7 Comments

  • That’s right. The hell with consumer protection for the low income. They can either pay extra or do without.

    I commented to friends the other day, after having visited numerous “dollar stores” in search of a certain style reading glasses, about how dollar stores sell products for $1 in affluent neighborhoods, but the prices are $1.50 – $3 per item or more in poor neighborhoods.

    Hey – if they want a package of hair bands for $1, let them take a bus.
    Same with the layaway. If they don’t want to pay 100% interest over 90 days for a child’s Christmas toy, they can simply buy a plastic fairy princess wand at the local dollar store – for $2.49.

  • Ah, that fresh smell of petty paternalistic economic fascism in the morning. It’s really a shame stores get to charge for their wares what the market supports – Frank really should decide it for us in his highly scientific determination of going to stores until he finds the lowest price and ordering all stores to sell it for that price.
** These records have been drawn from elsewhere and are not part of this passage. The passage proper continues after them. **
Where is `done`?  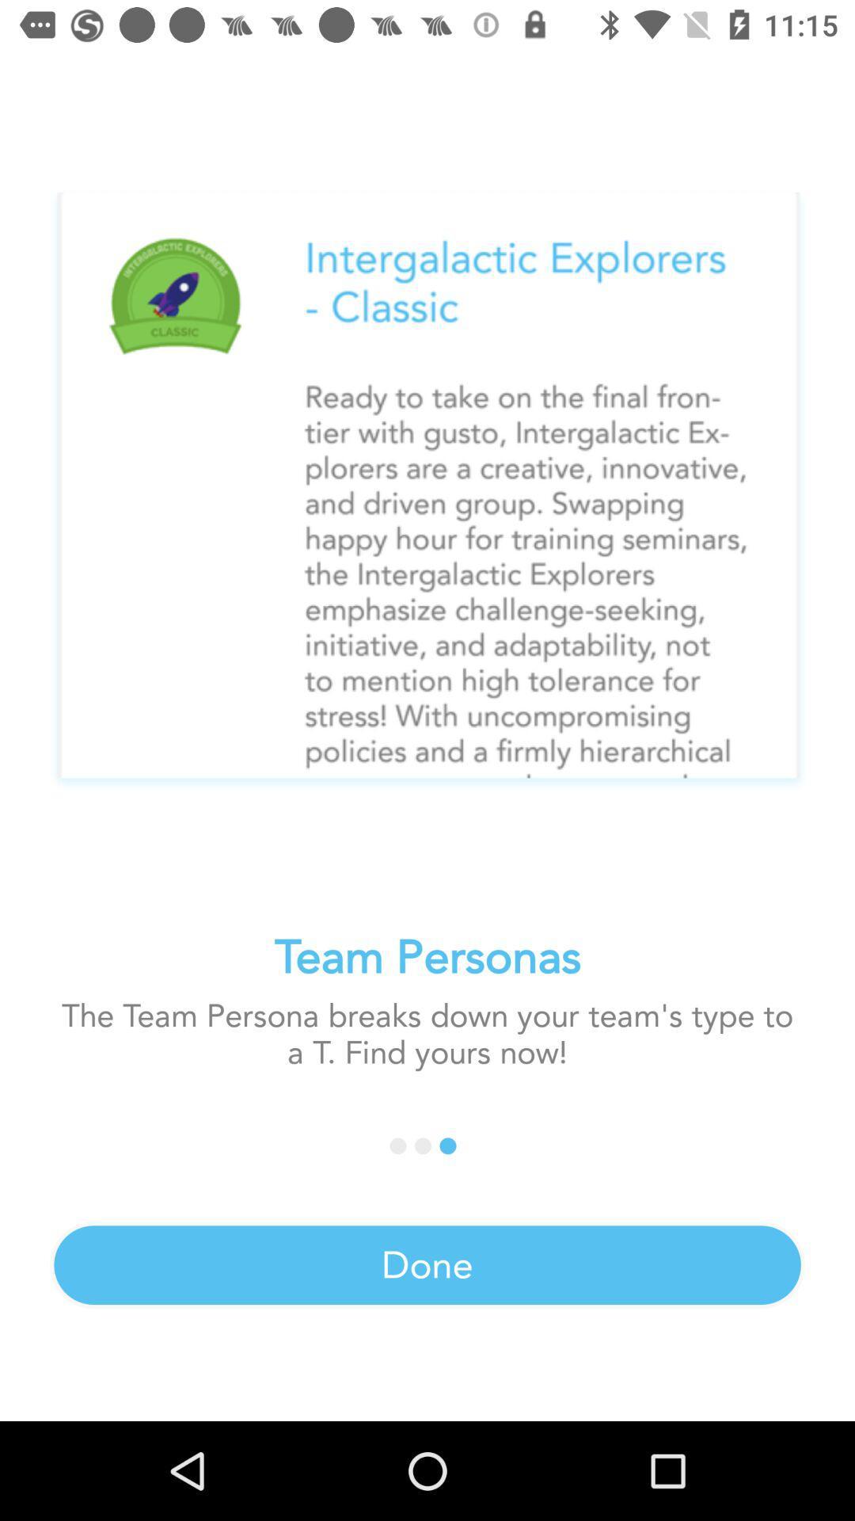 done is located at coordinates (428, 1264).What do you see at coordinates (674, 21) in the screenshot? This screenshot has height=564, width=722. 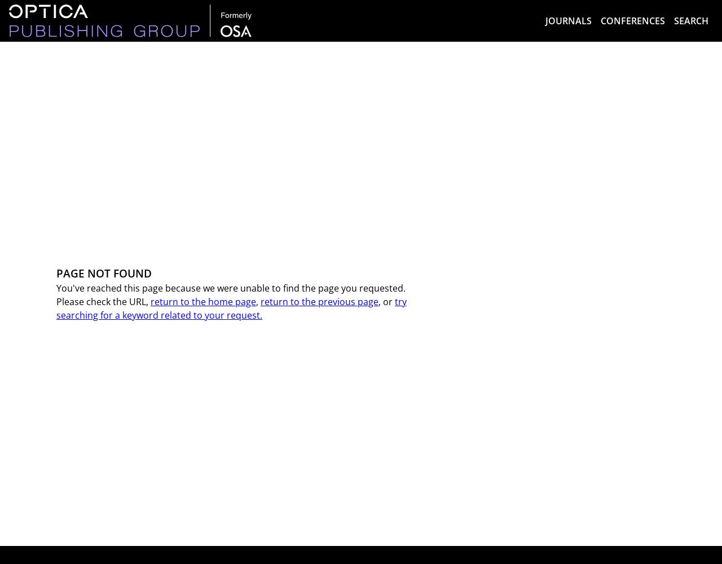 I see `'Search'` at bounding box center [674, 21]. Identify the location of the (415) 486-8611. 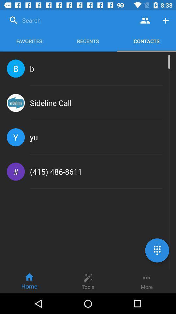
(56, 171).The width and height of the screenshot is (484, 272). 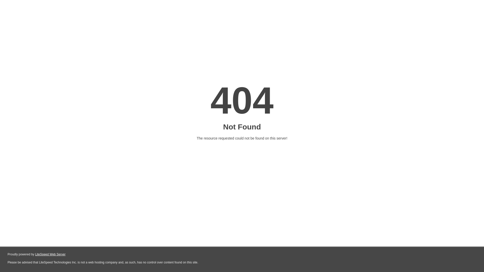 I want to click on 'LiteSpeed Web Server', so click(x=35, y=255).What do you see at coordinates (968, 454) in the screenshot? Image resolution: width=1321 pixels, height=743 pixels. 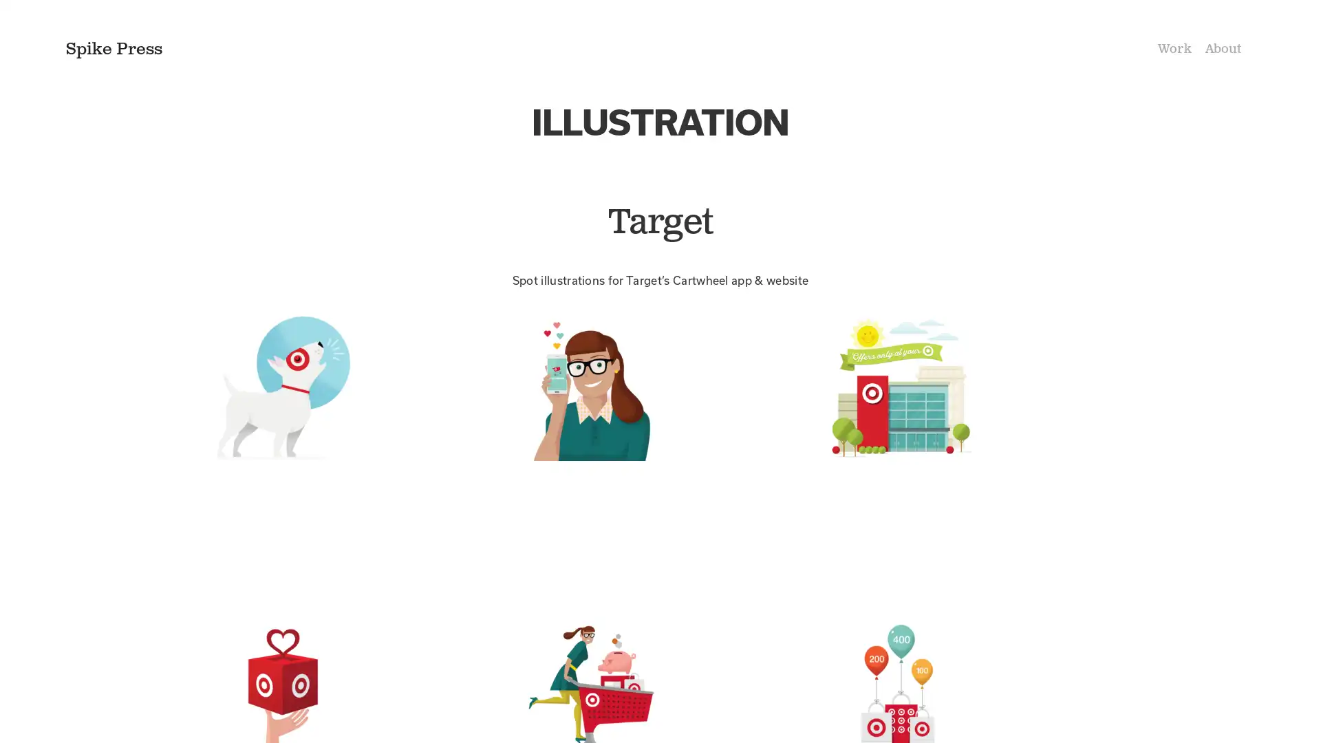 I see `View fullsize 03.png` at bounding box center [968, 454].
And no layaway, either, because Frank knows what is best for your money.

    Frank, I was sold an inferior rotisserie chicken for $8 at the local Whole Foods yesterday. I have found that the $5 rotisserie chickens at Kroger are actually better! Save me, Frank, because I don’t know if I’ll be able to use my brains to avoid Whole Foods rotisserie chicken in the future!

    I love how “consumer protection” is now arguing about the price of dollar store crap with your friends.

  • Frank,

    Unfortunately, many of the regulations to protect low income consumers have the opposite effect. Your two results “pay extra or do without” ignores at least one more option; save, then buy the item when you have the money.

    Thomas Sowell and Walter Williamson, who are both economists, have written many articles to explain why the cost of doing business is much higher in poor neighborhoods than affluent ones. Simply put, there are higher costs that are passed along to the consumer.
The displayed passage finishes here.